==== DATA EXTRACTS
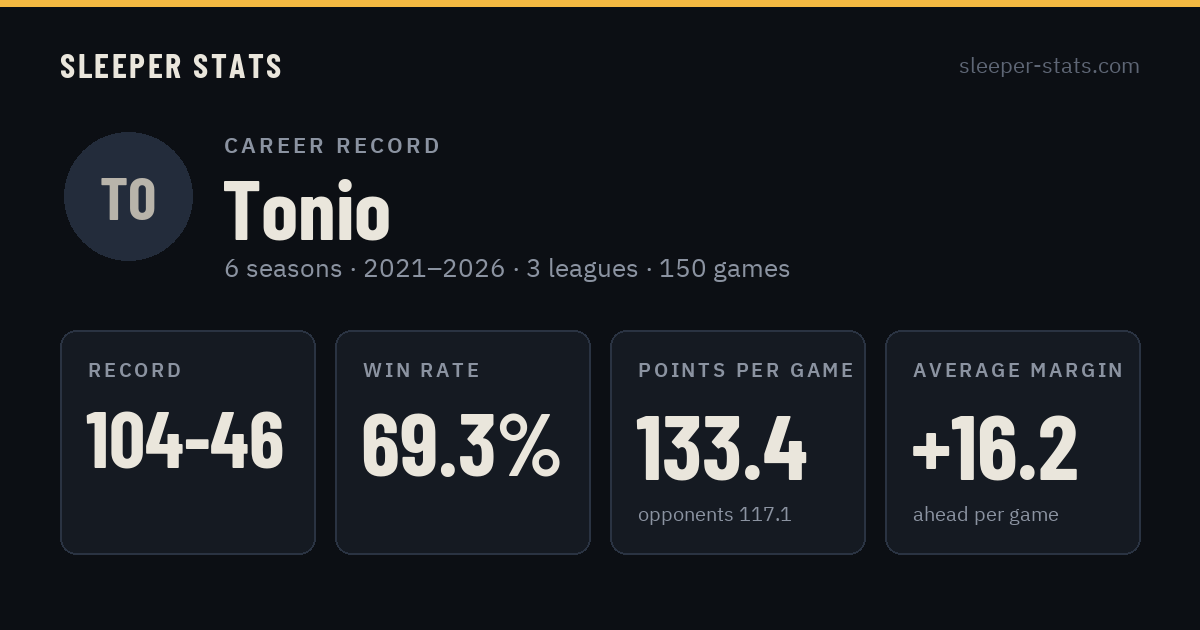1200x630 pixels.
Task: Click the CAREER RECORD label
Action: (x=332, y=146)

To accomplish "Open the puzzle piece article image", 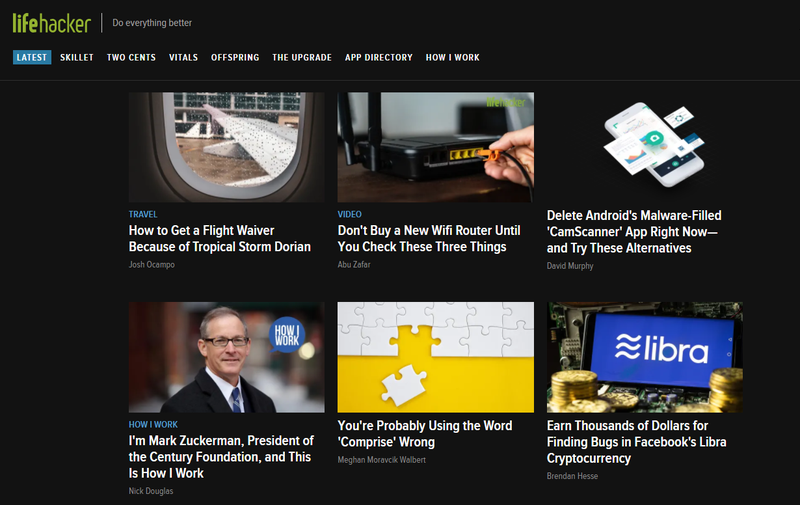I will 436,357.
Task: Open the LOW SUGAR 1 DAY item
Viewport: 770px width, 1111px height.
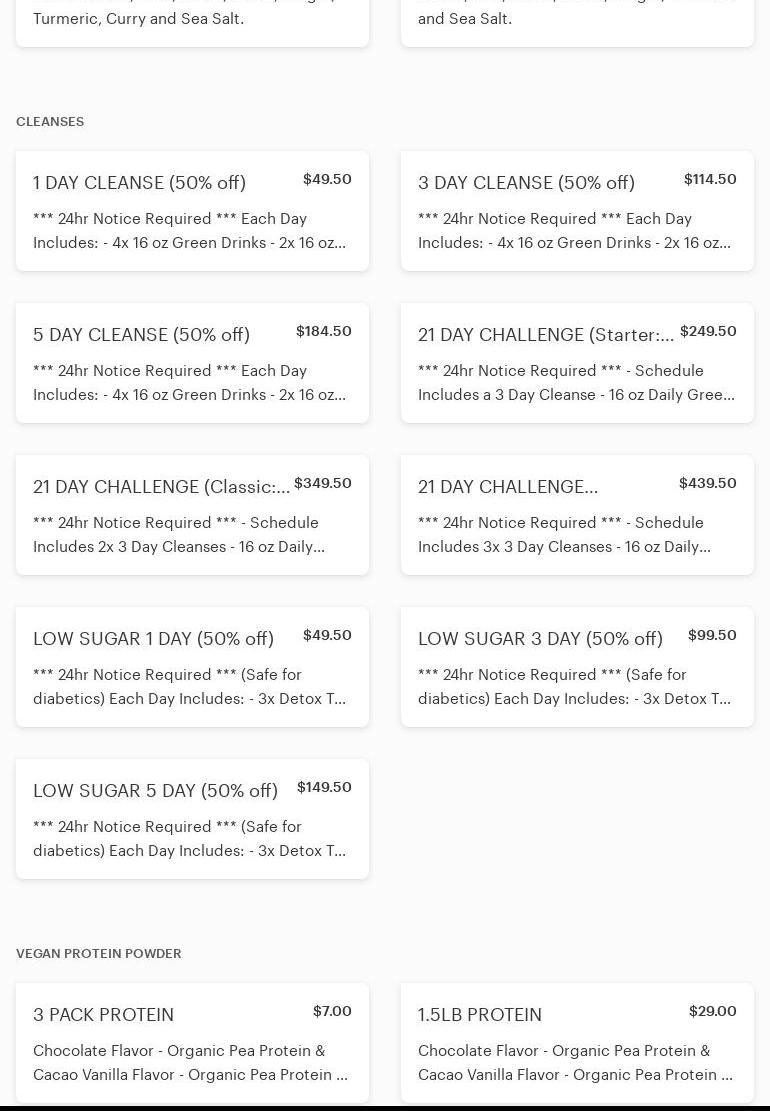Action: click(192, 667)
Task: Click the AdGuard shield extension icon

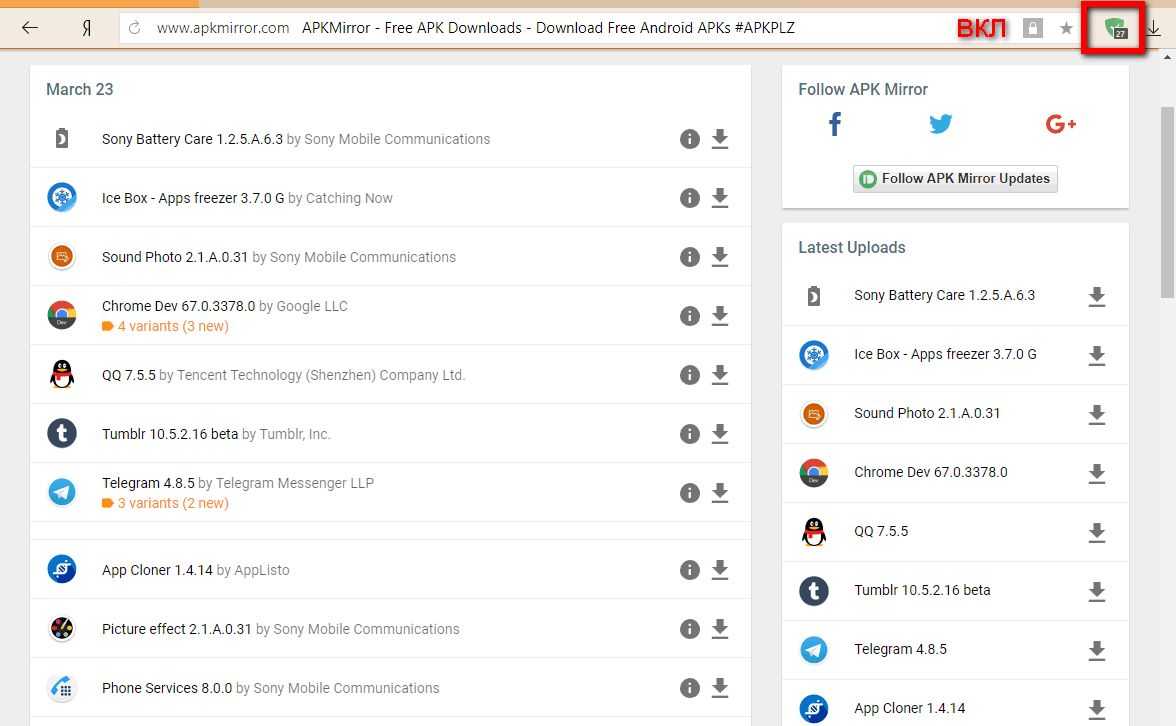Action: coord(1117,29)
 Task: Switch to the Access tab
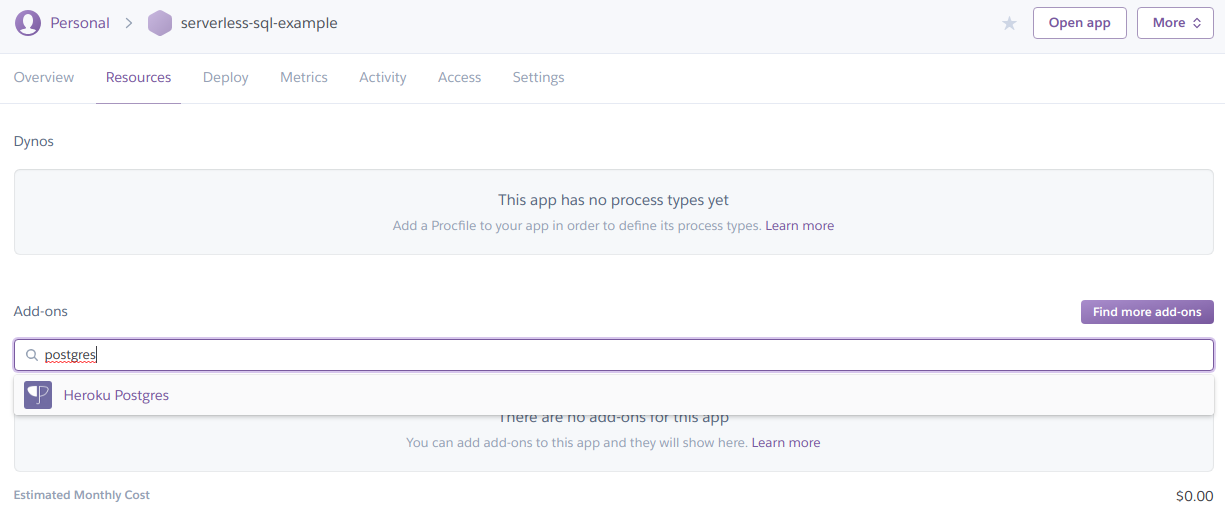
========
## TASK OBJECTIVE
Starting with the line that holds "Task: Click the AdGuard shield extension icon", return each line exactly through the final line of the entries above; pictures are not part of the output.

## PROBLEM SOLUTION
Task: Click the AdGuard shield extension icon

Action: coord(1117,29)
 Task: Switch to the Access tab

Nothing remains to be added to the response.